Notwithstanding that the box in Part 2 is checked and the Certificate of
Awaiting Taxpayer Identification Number is completed, the Exchange Agent will
withhold 31% of all payments made prior to the time a properly certified TIN is
provided to the Exchange Agent. The Exchange Agent will retain such amounts
withheld during the 60 day period following the date of the Substitute Form W-9.
If the holder furnishes the Exchange Agent with its TIN within 60 days after the
date of the Substitute Form W-9, the amounts retained during the 60 day period
will be remitted to the holder and no further amounts shall be retained or
withheld from payments made to the holder thereafter. If, however, the holder
has not provided the Exchange Agent with its TIN within such 60 day period,
amounts withheld will be remitted to the IRS as backup withholding. In addition,
31% of all payments made thereafter will be withheld and remitted to the IRS
 until a correct TIN is provided.

     The holder is required to give the Exchange Agent the TIN (e.g., social
security number or employer identification number) of the registered owner of
the Original Notes or of the last transferee appearing on the transfers attached
to, or endorsed on, the Original Notes. If the Original Notes are registered in
more than one name or are not in the name of the actual owner, consult the
enclosed "Guidelines for Certification of Taxpayer Identification Number on
Substitute Form W-9" for additional guidance on which number to report.

                                      -15-
<PAGE>
 
     Certain holders (including, among others, corporations, financial
institutions and certain foreign persons) may not be subject to these backup
withholding and reporting requirements. Such holders should nevertheless
complete the attached Substitute Form W-9 below, and write "exempt" on the face
thereof, to avoid possible erroneous backup withholding. A foreign person may
qualify as an exempt recipient by submitting a properly completed IRS Form W-8,
signed under penalties of perjury, attesting to that holder's exempt status.
Please consult the enclosed "Guidelines for Certification of Taxpayer
Identification Number on Substitute Form W-9" for additional guidance on which
holders are exempt from backup withholding.

     Backup withholding is not an additional U.S. Federal income tax. Rather,
the U.S. Federal income tax liability of a person subject to backup withholding
will be reduced by the amount of tax withheld. If withholding results in an
overpayment of taxes, a refund may be obtained.

     10. WAIVER OF CONDITIONS. The Company reserves the absolute right to waive
satisfaction of any or all conditions enumerated in the Prospectus. 11. NO
CONDITIONAL TENDERS. No alternative, conditional, irregular or contingent
tenders will be accepted. All tendering holders of Original Notes, by execution
of this Letter of Transmittal, shall waive any right to receive notice of the
acceptance of their Original Notes for exchanges.
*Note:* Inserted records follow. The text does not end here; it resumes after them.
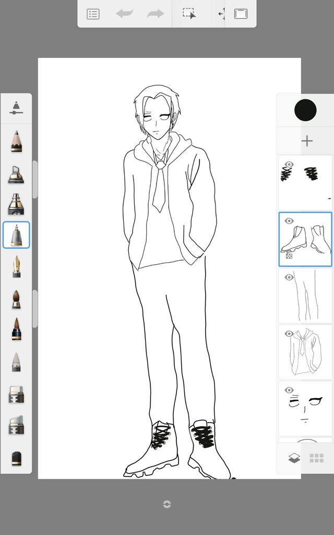Open the main menu list
The width and height of the screenshot is (334, 535).
pyautogui.click(x=93, y=14)
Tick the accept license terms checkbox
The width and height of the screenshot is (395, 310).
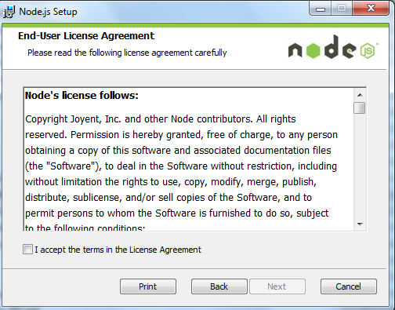(x=27, y=250)
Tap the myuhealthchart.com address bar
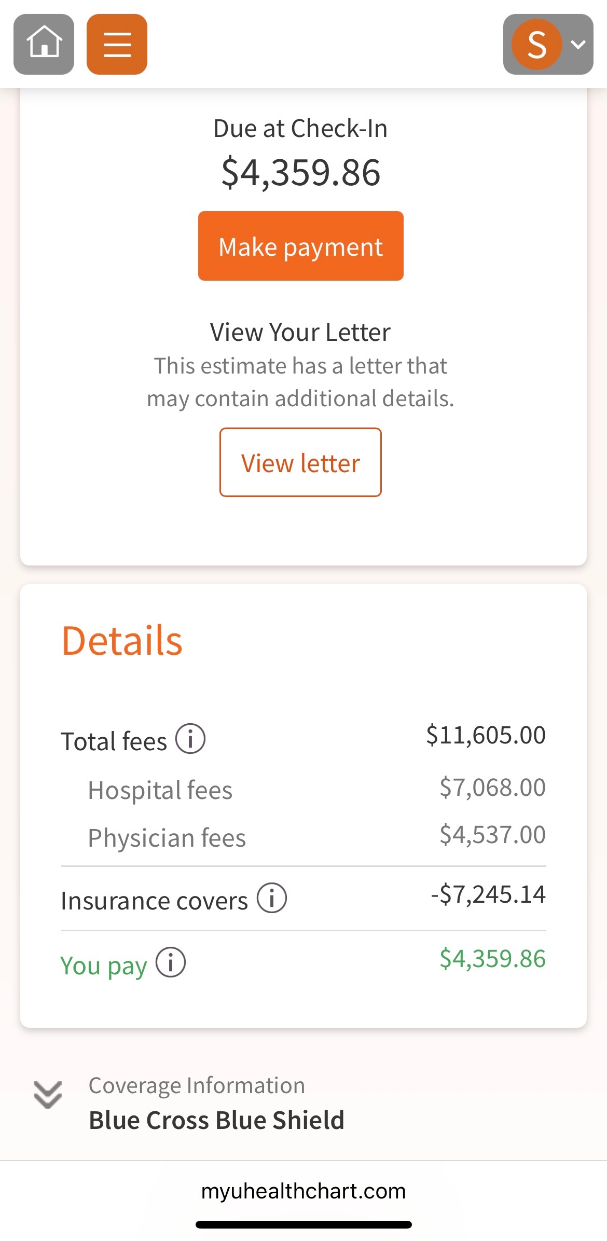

     Neither the Company, the Exchange Agent nor any other person is obligated
to given notice of any defect or irregularity with respect to any tender of
Original Notes nor shall any of them incur any liability for failure to give any
such notice.

     12. LOST, DESTROYED OR STOLEN CERTIFICATES. If any Certificate(s)
representing Original Notes have been lost, destroyed or stolen, the holder
should promptly notify the Exchange Agent. The holder will then be instructed as
to the steps that must be taken in order to replace the Certificate(s). This
Letter of Transmittal and related documents cannot be processed until the
procedures for replacing lost, destroyed or stolen Certificate(s) have been
followed.

     13. SECURITY TRANSFER TAXES. Holders who tender their Original Notes for
exchange will not be obligated to pay any transfer taxes in connection
therewith. If, however, Exchange Notes are to be delivered to, or are to be
issued in the name of, any person other than the registered holder of the
Original Notes tendered, or if a transfer tax is imposed for any reason other
than the exchange of Original Notes in connection with the Exchange Offer, then
the amount of any such transfer tax (whether imposed on the registered holder or
any other person) will be payable by the tendering holder. If satisfactory
evidence of payment of such taxes or exemption therefrom is not submitted with
the Letter of Transmittal, the amount of such transfer taxes will be billed
directly to such tendering holder.

                                      -16-
<PAGE>
 
              IMPORTANT: THIS LETTER OF TRANSMITTAL (OR FACSIMILE
          THEREOF) AND ALL OTHER REQUIRED DOCUMENTS MUST BE RECEIVED
           BY THE EXCHANGE AGENT ON OR PRIOR TO THE EXPIRATION DATE.

                                      -17-
<PAGE>
 
                TO BE COMPLETED BY ALL TENDERING SECURITYHOLDERS
                               (See Instruction 9)

                       PAYER'S NAME: THE BANK OF NEW YORK
<TABLE> 

<S>                           <C>                                                   <C> 
- ---------------------------------------------------------------------------------------------------------------------
Name

- ---------------------------------------------------------------------------------------------------------------------
Business name, if different from above.

- ---------------------------------------------------------------------------------------------------------------------
Address (number, street, and apt. or suite no.)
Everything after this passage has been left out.